Records contained in a dataset

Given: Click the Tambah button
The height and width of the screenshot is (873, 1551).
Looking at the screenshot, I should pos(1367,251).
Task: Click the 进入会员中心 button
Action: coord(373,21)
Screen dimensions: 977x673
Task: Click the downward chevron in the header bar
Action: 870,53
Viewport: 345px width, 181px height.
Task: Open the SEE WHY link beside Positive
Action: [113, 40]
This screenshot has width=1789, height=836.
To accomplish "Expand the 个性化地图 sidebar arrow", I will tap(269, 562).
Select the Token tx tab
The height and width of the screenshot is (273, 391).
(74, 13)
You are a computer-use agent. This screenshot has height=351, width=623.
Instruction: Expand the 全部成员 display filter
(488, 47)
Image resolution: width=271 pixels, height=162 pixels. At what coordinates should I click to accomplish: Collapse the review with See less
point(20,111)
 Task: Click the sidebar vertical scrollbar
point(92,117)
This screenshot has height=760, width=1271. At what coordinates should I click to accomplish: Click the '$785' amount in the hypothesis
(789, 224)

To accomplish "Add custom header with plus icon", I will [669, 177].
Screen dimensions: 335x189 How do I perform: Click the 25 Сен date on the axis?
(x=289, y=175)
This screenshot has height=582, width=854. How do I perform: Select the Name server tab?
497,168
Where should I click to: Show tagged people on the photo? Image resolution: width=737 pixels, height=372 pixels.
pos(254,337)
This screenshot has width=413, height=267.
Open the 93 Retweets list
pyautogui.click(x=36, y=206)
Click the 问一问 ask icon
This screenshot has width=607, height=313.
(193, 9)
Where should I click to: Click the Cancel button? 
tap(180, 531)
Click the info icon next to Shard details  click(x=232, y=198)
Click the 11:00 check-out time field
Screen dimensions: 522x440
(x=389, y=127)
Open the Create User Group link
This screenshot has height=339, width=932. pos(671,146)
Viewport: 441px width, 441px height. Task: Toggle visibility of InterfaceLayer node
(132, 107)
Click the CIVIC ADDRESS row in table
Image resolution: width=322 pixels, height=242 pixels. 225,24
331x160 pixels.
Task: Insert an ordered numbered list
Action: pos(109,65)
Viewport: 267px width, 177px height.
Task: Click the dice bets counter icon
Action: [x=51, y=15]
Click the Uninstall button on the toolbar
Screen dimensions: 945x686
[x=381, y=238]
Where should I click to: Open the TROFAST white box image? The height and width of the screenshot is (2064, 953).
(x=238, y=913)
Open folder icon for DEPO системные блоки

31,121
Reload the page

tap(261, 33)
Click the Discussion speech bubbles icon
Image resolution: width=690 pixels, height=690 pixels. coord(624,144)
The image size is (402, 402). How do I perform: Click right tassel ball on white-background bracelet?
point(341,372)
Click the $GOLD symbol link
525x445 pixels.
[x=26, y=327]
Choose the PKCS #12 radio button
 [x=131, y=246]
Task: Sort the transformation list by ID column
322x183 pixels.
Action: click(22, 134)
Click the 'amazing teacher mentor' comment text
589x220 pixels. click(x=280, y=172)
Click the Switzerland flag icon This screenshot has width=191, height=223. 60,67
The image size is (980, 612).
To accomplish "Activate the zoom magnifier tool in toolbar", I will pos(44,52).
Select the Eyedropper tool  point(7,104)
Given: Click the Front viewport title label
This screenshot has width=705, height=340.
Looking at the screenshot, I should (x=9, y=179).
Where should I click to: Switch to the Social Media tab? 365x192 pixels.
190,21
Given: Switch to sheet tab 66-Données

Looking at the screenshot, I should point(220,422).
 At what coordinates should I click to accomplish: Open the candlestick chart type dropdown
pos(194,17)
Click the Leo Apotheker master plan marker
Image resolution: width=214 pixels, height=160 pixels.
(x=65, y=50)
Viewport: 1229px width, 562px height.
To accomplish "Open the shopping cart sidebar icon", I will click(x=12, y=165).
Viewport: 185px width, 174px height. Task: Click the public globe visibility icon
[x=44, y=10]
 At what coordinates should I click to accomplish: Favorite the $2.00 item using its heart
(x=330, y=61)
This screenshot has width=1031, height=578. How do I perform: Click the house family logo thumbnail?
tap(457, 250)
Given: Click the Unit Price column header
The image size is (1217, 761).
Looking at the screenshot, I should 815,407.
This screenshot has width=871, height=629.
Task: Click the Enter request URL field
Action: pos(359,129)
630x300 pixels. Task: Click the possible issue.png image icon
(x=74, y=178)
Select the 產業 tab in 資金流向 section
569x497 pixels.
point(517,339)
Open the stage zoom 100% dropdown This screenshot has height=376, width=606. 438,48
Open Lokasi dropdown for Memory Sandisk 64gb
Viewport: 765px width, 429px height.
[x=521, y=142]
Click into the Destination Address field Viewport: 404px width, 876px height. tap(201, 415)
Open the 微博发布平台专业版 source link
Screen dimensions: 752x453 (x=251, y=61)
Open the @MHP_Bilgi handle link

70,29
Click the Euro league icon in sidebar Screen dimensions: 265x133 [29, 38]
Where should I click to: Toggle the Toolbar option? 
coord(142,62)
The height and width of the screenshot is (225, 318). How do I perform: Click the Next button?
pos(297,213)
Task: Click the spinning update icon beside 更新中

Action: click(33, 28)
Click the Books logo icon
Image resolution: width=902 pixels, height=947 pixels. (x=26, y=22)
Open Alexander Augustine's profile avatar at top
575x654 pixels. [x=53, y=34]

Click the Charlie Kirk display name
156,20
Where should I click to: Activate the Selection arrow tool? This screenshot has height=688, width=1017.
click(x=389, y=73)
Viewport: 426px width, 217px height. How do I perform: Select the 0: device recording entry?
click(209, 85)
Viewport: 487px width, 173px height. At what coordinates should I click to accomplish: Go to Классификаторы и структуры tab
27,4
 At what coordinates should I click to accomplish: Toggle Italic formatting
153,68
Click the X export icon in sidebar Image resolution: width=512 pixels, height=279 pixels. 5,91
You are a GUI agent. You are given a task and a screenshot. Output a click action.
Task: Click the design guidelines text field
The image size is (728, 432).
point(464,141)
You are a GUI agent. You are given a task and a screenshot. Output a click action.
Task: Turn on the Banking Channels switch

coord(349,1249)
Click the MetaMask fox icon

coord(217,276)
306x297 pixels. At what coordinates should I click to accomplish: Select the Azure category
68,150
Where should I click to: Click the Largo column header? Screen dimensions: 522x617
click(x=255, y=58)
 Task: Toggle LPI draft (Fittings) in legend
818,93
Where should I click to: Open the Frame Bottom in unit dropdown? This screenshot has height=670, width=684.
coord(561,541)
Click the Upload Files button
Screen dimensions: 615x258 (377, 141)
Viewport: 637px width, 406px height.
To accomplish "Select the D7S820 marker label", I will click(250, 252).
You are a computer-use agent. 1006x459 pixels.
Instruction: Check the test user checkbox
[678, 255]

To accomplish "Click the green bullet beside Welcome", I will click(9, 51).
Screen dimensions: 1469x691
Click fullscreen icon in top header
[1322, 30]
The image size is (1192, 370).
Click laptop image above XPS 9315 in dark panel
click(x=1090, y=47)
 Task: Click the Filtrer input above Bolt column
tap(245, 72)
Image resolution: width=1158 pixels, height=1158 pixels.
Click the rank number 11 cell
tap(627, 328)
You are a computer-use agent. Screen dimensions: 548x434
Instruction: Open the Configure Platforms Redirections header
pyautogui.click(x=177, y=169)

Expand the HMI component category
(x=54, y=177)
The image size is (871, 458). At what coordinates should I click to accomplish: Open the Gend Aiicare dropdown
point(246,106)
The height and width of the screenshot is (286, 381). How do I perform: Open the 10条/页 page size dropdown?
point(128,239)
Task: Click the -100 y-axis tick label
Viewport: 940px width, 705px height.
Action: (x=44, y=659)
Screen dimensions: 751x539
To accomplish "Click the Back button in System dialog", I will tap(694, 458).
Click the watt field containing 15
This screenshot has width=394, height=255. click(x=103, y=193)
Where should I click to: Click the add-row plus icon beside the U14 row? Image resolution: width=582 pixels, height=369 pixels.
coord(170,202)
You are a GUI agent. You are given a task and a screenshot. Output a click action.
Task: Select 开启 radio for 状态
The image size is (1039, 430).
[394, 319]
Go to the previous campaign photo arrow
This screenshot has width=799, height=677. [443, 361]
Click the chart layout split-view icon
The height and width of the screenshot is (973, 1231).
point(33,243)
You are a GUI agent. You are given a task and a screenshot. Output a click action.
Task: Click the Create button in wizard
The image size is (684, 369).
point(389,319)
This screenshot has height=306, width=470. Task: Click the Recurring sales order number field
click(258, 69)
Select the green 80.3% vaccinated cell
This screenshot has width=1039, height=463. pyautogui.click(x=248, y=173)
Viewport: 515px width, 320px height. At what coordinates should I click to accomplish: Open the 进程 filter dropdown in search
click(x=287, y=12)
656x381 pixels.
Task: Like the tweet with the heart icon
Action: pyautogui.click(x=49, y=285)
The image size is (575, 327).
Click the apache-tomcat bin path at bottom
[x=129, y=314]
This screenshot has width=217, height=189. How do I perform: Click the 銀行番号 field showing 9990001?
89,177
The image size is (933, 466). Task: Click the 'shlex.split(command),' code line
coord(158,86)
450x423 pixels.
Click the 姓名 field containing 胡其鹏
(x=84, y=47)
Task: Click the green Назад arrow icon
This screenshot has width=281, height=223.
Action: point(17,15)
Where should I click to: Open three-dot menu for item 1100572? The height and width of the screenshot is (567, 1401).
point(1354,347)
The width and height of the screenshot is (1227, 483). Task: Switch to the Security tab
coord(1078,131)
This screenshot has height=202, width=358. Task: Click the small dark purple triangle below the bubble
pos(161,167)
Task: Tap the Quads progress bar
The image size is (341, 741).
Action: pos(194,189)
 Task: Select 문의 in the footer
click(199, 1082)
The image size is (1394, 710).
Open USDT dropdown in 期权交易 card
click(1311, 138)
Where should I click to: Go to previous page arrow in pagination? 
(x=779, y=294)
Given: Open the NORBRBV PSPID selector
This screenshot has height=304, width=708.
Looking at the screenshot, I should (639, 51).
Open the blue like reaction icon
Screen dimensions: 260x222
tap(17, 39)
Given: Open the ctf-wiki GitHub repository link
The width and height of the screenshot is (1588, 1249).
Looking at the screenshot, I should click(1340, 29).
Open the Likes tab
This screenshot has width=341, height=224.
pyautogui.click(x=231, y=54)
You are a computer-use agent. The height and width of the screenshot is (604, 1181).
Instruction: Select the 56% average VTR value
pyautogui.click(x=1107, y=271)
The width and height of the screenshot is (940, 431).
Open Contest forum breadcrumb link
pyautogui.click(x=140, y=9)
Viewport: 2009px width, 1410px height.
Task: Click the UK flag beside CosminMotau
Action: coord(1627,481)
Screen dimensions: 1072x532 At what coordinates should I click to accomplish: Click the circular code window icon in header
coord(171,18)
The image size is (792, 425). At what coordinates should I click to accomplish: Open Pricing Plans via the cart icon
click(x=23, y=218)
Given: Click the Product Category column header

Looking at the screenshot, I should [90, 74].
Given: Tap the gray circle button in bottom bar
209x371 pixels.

TASK INSTRUCTIONS: Up to and including the line with "This screenshot has width=413, height=267.", please return the records exactly, beginning from their first line.

YOUR RESPONSE:
Given: Click the Tambah button
The height and width of the screenshot is (873, 1551).
Looking at the screenshot, I should pos(1367,251).
Task: Click the 进入会员中心 button
Action: coord(373,21)
Screen dimensions: 977x673
Task: Click the downward chevron in the header bar
Action: 870,53
Viewport: 345px width, 181px height.
Task: Open the SEE WHY link beside Positive
Action: [113, 40]
This screenshot has width=1789, height=836.
To accomplish "Expand the 个性化地图 sidebar arrow", I will tap(269, 562).
Select the Token tx tab
The height and width of the screenshot is (273, 391).
(74, 13)
You are a computer-use agent. This screenshot has height=351, width=623.
Instruction: Expand the 全部成员 display filter
(488, 47)
Image resolution: width=271 pixels, height=162 pixels. At what coordinates should I click to accomplish: Collapse the review with See less
point(20,111)
 Task: Click the sidebar vertical scrollbar
point(92,117)
This screenshot has height=760, width=1271. At what coordinates should I click to accomplish: Click the '$785' amount in the hypothesis
(789, 224)

To accomplish "Add custom header with plus icon", I will [669, 177].
Screen dimensions: 335x189 How do I perform: Click the 25 Сен date on the axis?
(x=289, y=175)
This screenshot has height=582, width=854. How do I perform: Select the Name server tab?
497,168
Where should I click to: Show tagged people on the photo? Image resolution: width=737 pixels, height=372 pixels.
pos(254,337)
This screenshot has width=413, height=267.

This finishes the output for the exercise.